▽

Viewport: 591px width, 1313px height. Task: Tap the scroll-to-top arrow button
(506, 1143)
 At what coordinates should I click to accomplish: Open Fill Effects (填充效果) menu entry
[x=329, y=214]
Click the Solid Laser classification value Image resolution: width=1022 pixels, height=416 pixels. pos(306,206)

△
▽

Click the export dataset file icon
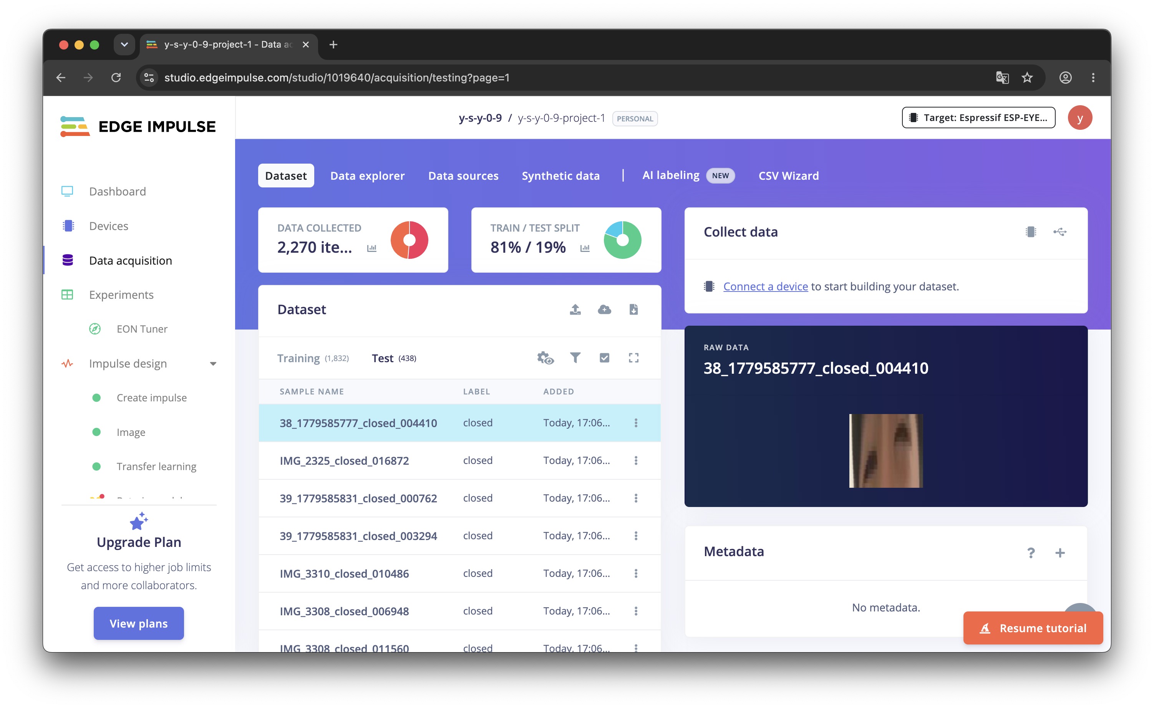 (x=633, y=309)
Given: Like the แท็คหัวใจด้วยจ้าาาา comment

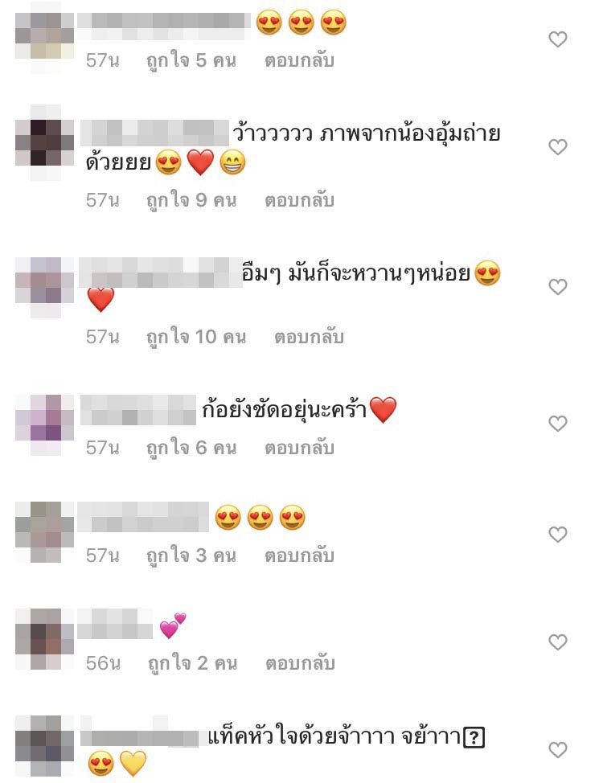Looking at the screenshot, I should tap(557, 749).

△

- [Action item] Please copy the lines in the records above between the one holding "At what coordinates" and the one holding "Click the Solid", inclusive, exactly and with no other line.

- [Result of the exercise]
 At what coordinates should I click to accomplish: Open Fill Effects (填充效果) menu entry
[x=329, y=214]
Click the Solid Laser classification value Image resolution: width=1022 pixels, height=416 pixels. pos(306,206)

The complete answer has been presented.